编辑:我编写了一个等待AD对象传播到所有域控制器的cmdlet。
<#
.SYNOPSIS
Wait for an AD object to propagate to all domain controllers.
.DESCRIPTION
This cmdlet enumerates the domain controllers in the current domain and
polls each one in turn until the specified object exists on each one.
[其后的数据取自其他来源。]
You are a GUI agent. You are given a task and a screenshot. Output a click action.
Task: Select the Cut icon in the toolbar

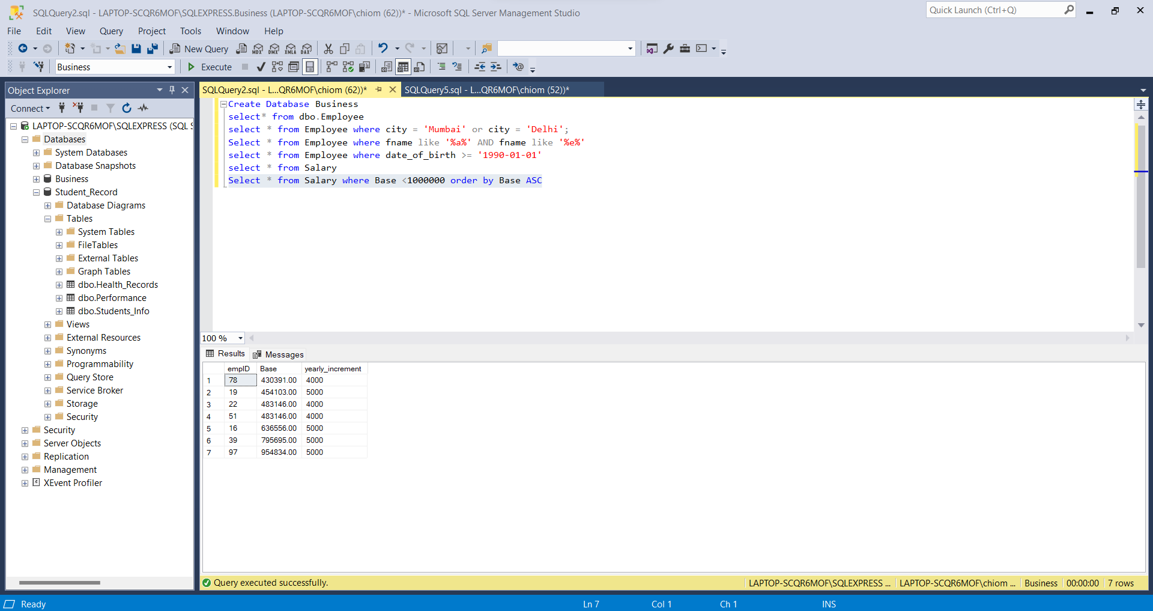point(328,48)
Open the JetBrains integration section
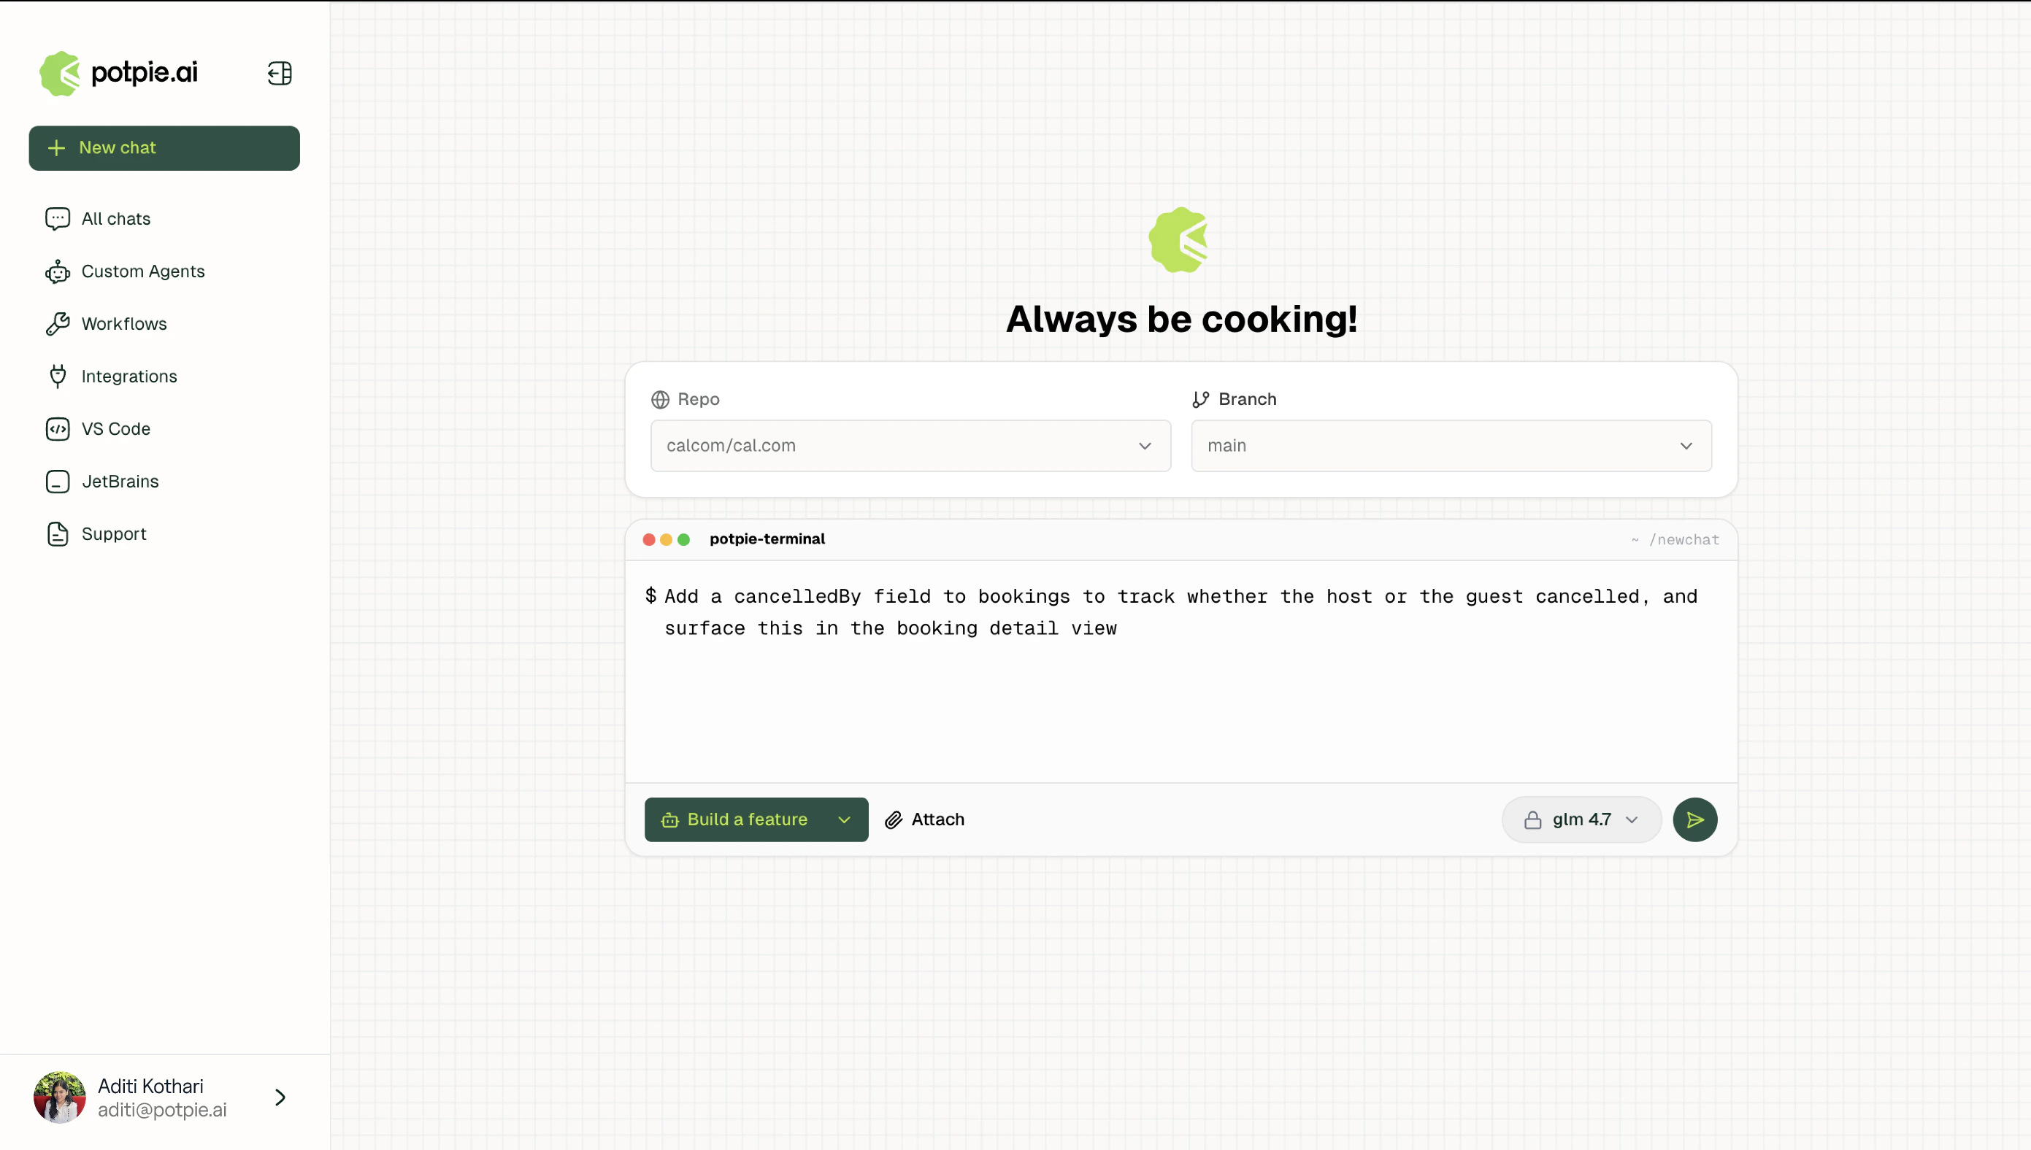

If
the object doesn't propagate completely inside the timeout time span, the
cmdlet will throw a System.TimeoutException.
.PARAMETER LDAPFilter
The LDAP filter used to locate the object.
.PARAMETER Timeout
The time span this command should wait before timing out.
.NOTES
Author: Alex Barbur <alex@barbur.net>
#>
function Wait-ADObject
{
[CmdletBinding(SupportsShouldProcess=$True)]
param
(
[Parameter(Mandatory=$True)]
[string]$LDAPFilter,
[TimeSpan]$Timeout = '00:00:30'
)
# calculate when we should stop
$stop = $(Get-Date) + $Timeout
Write-Verbose "Will check until $stop"
# iterate through the domain controllers
$domain = Get-ADDomain
foreach ($server in $domain.ReplicaDirectoryServers)
{
# wait for the object to replicate
Write-Verbose "Checking $server"
$object = $Null
while($object -eq $Null)
{
# check if we've timed out
$left = New-TimeSpan $(Get-Date) $stop
if($left.TotalSeconds -lt 0)
{
# timeout
throw [System.TimeoutException]"Object propagation has timed out."
}
# wait a bit and check again
Start-Sleep -Milliseconds 250
$object = Get-ADObject -LDAPFilter $LDAPFilter -Server $server
}
}
}
你可以像这样使用它。
Import-Module ActiveDirectory
New-ADUser -SamAccountName 'doe.1'
Wait-ADObject -LDAPFilter '(sAMAccountName=doe.1)'
希望它对某人有用。